Sie heißen „Familienthaler“. Die Sternchen um das Logo erinnern ein wenig an die Geschichte vom Sterntaler-Mädchen. Das teilte das Wenige, was es besaß, mit anderen. Zum Lohn fielen goldene Taler vom Himmel. Analog zum Märchen hätten in Lilienthal Betreuungsplätze für Kinder herabfallen müssen. Taten sie aber nicht. Der Frust über fehlende oder unflexible Krippen- und Kindergartenplätze brachte im Frühling Lilienthaler Eltern zueinander, anfangs in der Facebook-Gruppe „Saure Muttis“. Es wurde mehr daraus.
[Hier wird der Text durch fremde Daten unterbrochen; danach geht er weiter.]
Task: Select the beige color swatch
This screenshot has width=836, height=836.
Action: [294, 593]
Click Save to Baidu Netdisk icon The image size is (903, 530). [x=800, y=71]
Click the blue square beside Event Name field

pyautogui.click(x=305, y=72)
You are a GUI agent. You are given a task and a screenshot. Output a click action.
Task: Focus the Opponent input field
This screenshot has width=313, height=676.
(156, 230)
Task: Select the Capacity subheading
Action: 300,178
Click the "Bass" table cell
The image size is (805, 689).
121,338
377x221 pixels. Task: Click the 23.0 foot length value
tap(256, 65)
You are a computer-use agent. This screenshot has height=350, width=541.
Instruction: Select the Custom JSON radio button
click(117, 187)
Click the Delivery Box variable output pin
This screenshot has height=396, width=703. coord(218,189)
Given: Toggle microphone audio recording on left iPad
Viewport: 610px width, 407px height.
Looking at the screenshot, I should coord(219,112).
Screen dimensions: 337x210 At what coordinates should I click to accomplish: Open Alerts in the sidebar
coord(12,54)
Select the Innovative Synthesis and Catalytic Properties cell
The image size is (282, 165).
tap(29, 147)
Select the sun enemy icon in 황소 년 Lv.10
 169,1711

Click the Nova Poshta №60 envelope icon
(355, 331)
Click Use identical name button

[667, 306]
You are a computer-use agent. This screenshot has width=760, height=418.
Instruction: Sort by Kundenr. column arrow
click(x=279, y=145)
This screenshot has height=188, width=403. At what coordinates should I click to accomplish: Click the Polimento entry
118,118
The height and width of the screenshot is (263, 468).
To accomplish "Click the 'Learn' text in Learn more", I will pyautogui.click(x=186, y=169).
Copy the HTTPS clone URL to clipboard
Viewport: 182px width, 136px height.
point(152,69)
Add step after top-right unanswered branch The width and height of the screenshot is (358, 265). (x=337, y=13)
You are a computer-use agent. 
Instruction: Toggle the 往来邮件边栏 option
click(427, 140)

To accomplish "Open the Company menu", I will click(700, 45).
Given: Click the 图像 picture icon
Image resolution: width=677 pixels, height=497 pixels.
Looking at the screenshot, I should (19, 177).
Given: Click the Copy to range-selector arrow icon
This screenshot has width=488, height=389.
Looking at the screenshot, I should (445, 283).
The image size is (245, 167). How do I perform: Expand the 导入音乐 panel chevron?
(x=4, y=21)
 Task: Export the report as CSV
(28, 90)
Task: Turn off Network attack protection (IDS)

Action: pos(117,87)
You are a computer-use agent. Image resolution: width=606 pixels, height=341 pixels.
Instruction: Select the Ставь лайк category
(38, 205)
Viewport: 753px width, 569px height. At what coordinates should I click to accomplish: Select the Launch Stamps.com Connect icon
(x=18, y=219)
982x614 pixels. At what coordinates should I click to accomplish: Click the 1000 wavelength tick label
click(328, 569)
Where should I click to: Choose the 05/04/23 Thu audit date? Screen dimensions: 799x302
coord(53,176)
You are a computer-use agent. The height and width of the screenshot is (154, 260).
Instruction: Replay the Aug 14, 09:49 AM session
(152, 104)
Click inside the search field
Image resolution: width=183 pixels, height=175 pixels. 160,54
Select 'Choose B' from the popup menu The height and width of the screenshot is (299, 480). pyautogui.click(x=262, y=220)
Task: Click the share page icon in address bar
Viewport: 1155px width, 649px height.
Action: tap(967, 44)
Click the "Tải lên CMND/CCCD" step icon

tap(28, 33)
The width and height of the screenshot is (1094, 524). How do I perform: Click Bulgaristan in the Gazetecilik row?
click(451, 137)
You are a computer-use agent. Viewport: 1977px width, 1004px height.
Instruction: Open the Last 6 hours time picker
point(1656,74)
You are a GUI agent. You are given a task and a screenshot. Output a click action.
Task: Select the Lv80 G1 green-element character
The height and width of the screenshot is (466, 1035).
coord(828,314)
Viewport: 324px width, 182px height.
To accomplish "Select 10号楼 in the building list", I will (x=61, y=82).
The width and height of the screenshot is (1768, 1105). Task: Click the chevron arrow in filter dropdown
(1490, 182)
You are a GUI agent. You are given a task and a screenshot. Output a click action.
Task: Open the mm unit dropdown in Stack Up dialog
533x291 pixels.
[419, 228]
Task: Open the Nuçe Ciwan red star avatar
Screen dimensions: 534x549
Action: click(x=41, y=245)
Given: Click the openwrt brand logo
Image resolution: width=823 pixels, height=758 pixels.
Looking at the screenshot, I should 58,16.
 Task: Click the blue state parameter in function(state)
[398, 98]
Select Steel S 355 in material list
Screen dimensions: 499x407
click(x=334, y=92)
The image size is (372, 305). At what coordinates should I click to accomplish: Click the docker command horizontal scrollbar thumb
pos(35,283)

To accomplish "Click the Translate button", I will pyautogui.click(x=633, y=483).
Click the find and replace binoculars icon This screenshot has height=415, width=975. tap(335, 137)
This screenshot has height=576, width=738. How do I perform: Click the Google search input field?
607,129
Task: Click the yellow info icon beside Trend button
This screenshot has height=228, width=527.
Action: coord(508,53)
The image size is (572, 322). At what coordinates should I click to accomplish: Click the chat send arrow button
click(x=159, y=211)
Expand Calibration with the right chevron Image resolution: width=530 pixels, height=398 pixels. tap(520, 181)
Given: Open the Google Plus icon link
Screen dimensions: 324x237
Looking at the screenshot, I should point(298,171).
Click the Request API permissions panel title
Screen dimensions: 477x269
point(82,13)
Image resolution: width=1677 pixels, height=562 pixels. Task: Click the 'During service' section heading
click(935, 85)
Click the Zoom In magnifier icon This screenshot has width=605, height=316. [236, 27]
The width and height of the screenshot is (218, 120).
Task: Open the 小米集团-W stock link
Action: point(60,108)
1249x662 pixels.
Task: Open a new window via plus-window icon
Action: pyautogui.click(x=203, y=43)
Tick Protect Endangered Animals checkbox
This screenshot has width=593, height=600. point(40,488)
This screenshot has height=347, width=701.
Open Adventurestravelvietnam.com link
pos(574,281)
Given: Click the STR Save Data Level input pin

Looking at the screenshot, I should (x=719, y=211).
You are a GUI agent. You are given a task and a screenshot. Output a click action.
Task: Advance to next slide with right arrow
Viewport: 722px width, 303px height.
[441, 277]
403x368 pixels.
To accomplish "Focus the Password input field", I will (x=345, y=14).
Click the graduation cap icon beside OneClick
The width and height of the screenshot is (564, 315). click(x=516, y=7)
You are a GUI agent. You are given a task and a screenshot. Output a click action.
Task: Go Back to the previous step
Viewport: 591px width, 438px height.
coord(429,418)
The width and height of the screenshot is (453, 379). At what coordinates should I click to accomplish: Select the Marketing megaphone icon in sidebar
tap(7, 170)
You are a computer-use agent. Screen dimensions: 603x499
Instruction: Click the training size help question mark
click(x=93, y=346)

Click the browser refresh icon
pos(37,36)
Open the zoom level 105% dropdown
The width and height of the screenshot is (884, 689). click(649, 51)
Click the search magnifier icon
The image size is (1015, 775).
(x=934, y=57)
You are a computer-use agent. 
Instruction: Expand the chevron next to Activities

Die Eltern wollen ein lokales Bündnis für Familie schaffen. Auf der Internetseite www.familienthaler.de informieren sie darüber, was in Lilienthal zum Thema Kinder und Familie passiert.

Obenan steht die Kinderbetreuung

Die Vereinbarkeit von Familie und Beruf will das Bündnis verbessern, das steht in seinem Leitbild. Die Eltern arbeiten „für ein familienfreundliches Lilienthal“. Im Vordergrund steht das Thema Kinderbetreuung. Das wird schnell deutlich, wenn sich der Kern der „Familienthaler“ trifft. Alexandra Osmers, Britta Käding, Meike Artmann und Wolfgang Schunn sind die Akteure, die alles bündeln. Wenn sie sich am Wohnzimmertisch von Meike Artmann an die Zeit im Mai erinnern, als die Gemeinde die Vorbescheide für die Kita-Plätze verschickte, fallen Worte wie „Hinhaltetaktik“ oder „Einzelfall“. Dazu wurde Meike Artmann, weil sie auf ihrer Krippenanmeldung vermerkte, sie wolle die Tochter von 7 bis 17 Uhr betreut haben.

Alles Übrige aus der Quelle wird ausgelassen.